Du théâtre pour le Théâtre

Ici point de fioritures : un décor simple, composé de quelques valises-accessoires (servant de coussin, chaise etc…), un fauteuil roulant, un grand panneau en tissus épais foncé, et basta.  Le jeu de lumière est réduit à son plus simple apparat avec une lumière en plongée : quelques légers effets de douche ou contre-jour viennent souligner une action, un mouvement ou un geste. Point de superflu. Une petite musique en début et fin de spectacle, et c’est tout… Nous sommes là pour entendre le souffle des mots et entrer pleinement dans l’univers de Matéi Visniec.

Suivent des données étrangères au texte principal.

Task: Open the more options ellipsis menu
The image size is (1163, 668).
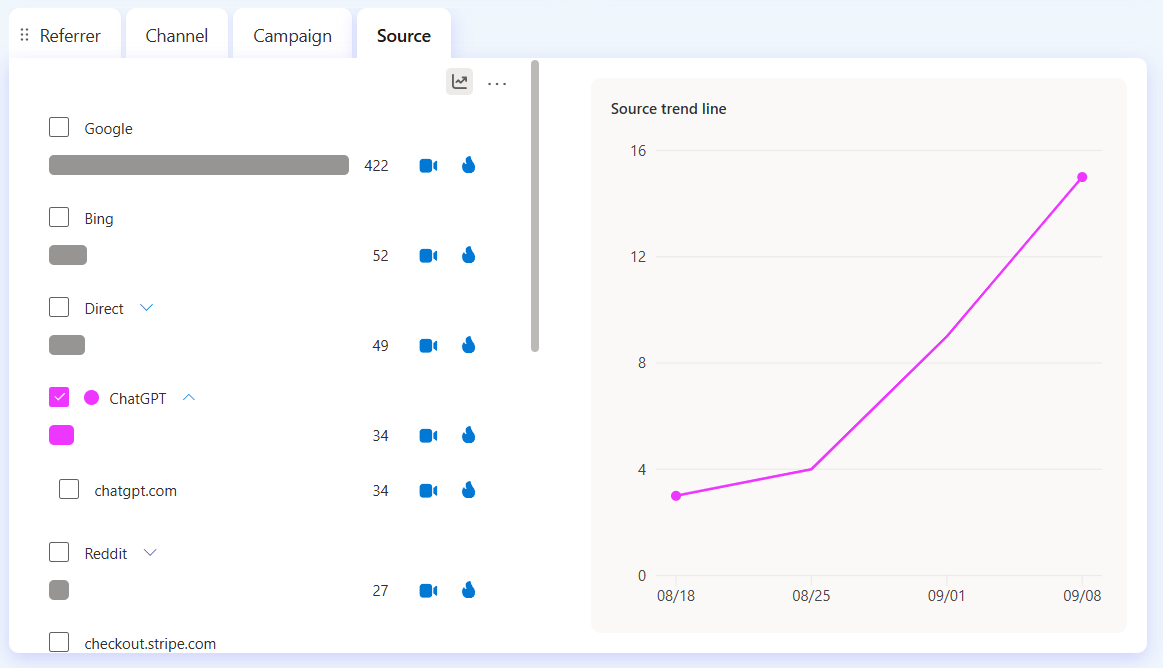Action: coord(497,82)
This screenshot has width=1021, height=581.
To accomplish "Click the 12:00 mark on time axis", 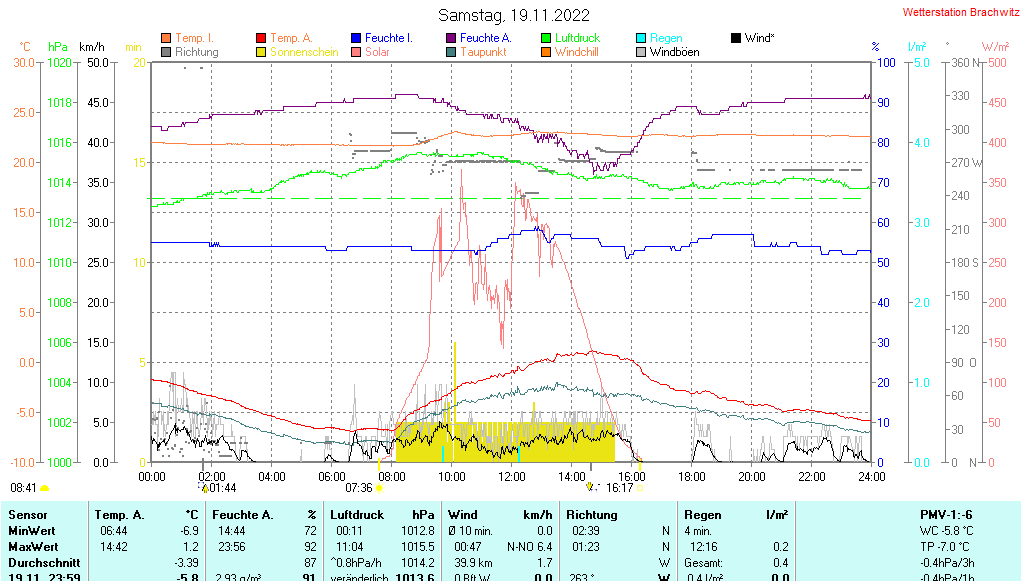I will point(512,476).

L’atmosphère de vieux cabaret de music-hall défraichi est rendue par le choix d’un décor aux couleurs sombres : ces dernières contrastent avec la lumière crue de l’éclairage qui renforce cette ambiance veillotte. Elle est de plus accentuée par un lourd nuage de fumée envahissant, tel un épais brouillard, flottant dans l’air vicié de la pièce. Nous sommes bien dans une salle d’attente exigüe et aveugle, empreinte jusque dans le creux de ses murs de la lourdeur des effluves persistants de longues heures d’attente avec ses odeurs acres et rances de transpiration et de tabac froid. On la pense située côté entrée des artistes, dans un coin oublié du théâtre. Derrière le pan de tissu qui fait office de porte, on imagine le bureau du directeur de casting aux meubles sombres, et, lui, le cigare en bouche, accoudé à son bureau, un verre de whisky à la main. Le décor est planté.

Petit Boulot pour vieux clown © Jean Barak

Bienvenue chez les clowns

Une petite musique de fanfare clownesque annonce brièvement l’arrivée des candidats à l’audition. Nicollo, un vieux clown au nez rougi par l’alcool, une partie du crâne dégarni entouré de cheveux hirsutes, une cravate rouge gigantesque fichée à son cou et un costume bouffant aux éternelles bretelles peinant à masquer un plastron vieillissant, entre un peu hésitant le premier sur scène. Il est l’archétype du clown blanc de cirque traditionnel, optimiste, joyeux, naïf, voire un peu benêt – il a l’air bien brave dirait-on de par chez nous – avec ses numéros d’amuseur public. Il attend depuis un moment quand entre subitement un deuxième clown, l’Auguste Filippo, cheveux courts, veste militaire et pantalon élimés, fleur rouge à la boutonnière, le pas vif et l’allure confiante. Tous deux ont une valise à la main, c’est là où se cachent leurs nouveaux tours de passepasse. L’heure tourne et ils attendent entre exaspération, trépignement et résignation qu’on les appelle mais personne ne se montre.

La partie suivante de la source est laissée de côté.